China on Friday said its ties with India had a “bright future” and they were preparing for a summit between their leaders as a follow-up to last year’s two-day across-the board Wuhan informal summit between President Xi Jinping and Prime Minister Narendra Modi.
At a press conference on a three-day Belt and Road Forum for International Cooperation that begins on May 25, Chinese foreign minister and state councillor Wang Yi was emphatic that ties between India and China were insulated from their differences on the Beijing-led Belt and Road Initiative (BRI).
Thirty-seven heads of state or heads of government, including leaders from Russia, Italy, Hungary, Austria, Switzerland, Malaysia and Singapore, as well as high level representatives from France, Germany, UK, Spain the European Union and Republic of Korea, will attend the mega event.

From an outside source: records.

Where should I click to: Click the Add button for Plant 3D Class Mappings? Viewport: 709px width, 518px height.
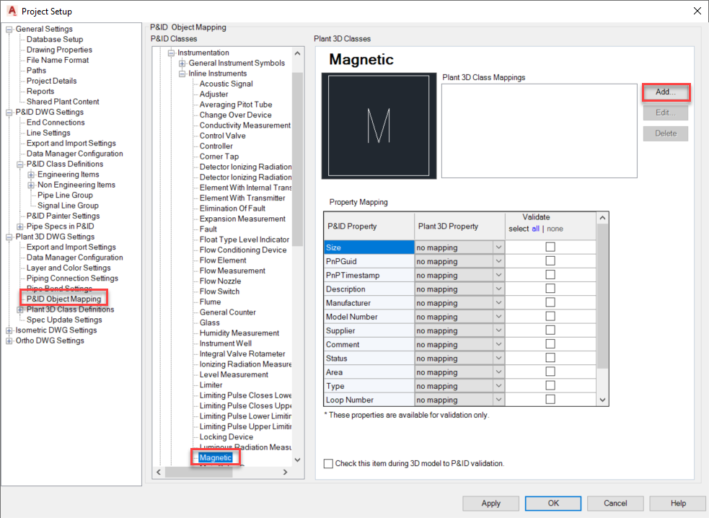664,92
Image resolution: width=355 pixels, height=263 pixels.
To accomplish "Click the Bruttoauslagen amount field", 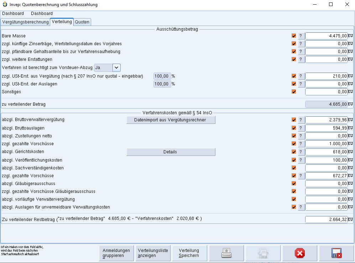I will point(326,128).
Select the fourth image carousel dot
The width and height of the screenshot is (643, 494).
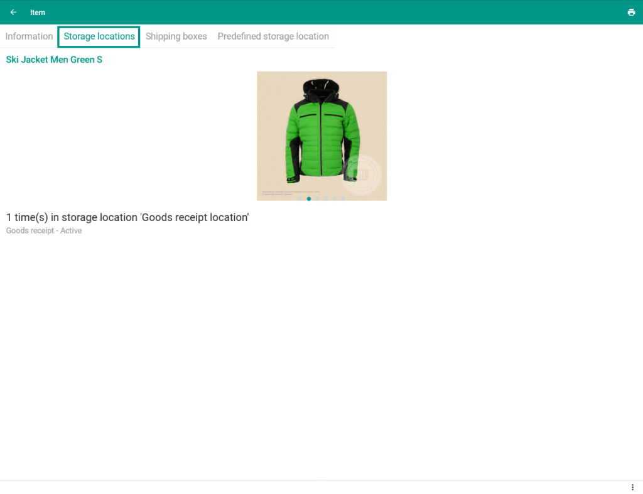point(326,199)
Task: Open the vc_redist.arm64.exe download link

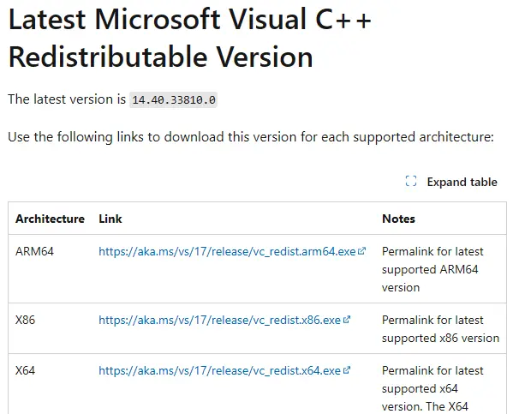Action: tap(227, 251)
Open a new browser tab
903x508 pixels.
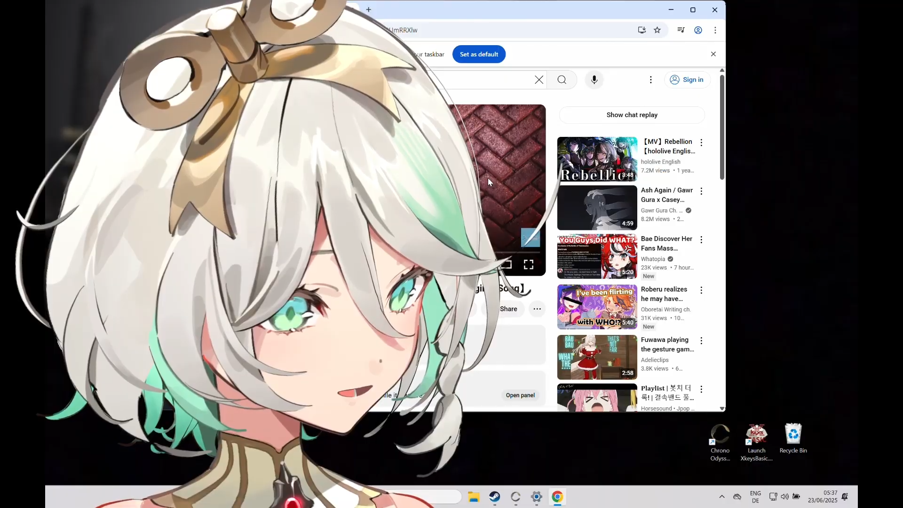pos(369,10)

Mr. Wang said, “The two leaders [President Xi and Prime Minister Modi] had a very successful meeting in Wuhan. Particularly, they established mutual trust and they jointly planned for the future of improvement and the strengthening of the China-India relationship. After the Wuhan summit, we see progress in all areas of cooperation.”

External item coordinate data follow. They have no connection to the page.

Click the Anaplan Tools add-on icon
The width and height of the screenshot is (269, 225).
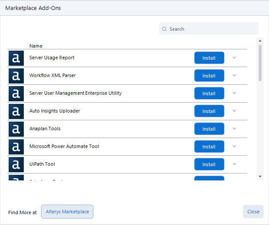16,129
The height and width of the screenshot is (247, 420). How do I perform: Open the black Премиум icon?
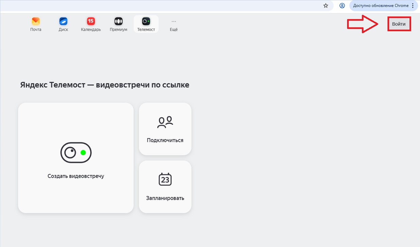118,21
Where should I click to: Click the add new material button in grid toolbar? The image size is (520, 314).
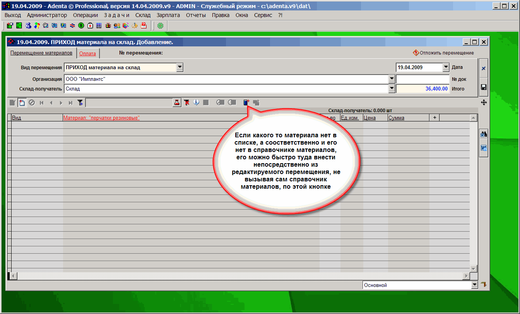[x=246, y=102]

Mr. Wang pointed out that India and China were limiting the threshold of their differences so that overall development of ties remained unhampered. “China and India are two major countries and neighbouring countries to each other. It is natural for us to have differences…I remember Prime Minister Modi has mentioned many times that [we] cannot escalate our differences into disputes,” he said.
“The Indian side wants to put our differences at a proper level in order not to interfere in the proper development of our relations. This is in fundamental interest of the people of two countries and China is happy to see [that],” he noted.

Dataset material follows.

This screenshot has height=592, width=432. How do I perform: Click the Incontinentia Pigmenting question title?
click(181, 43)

China, he said, understood India’s “concerns” about the China Pakistan Economic Corridor (CPEC), but counselled New Delhi not to view the project—a flagship of the BRI—as an infringement of its “sovereignty”.
Mr. Wang said, “One of our fundamental differences is how to look at the Belt and Road Initiative. The Indian side has their concerns. We understand that and that’s why we stated clearly on various occasions that the Belt and Road Initiative, including the CPEC, is only an economic initiative.” CPEC should be de-linked from a territorial dispute that was rooted in history.
India’s stance against CPEC
India has slammed CPEC, stating that it was an affront to its sovereignty as it passes through Pakistan occupied Kashmir (PoK).
Mr. Wang contended that the CPEC did not “target any third country” and had “nothing to do with sovereign and territorial dispute left over from history between the two countries.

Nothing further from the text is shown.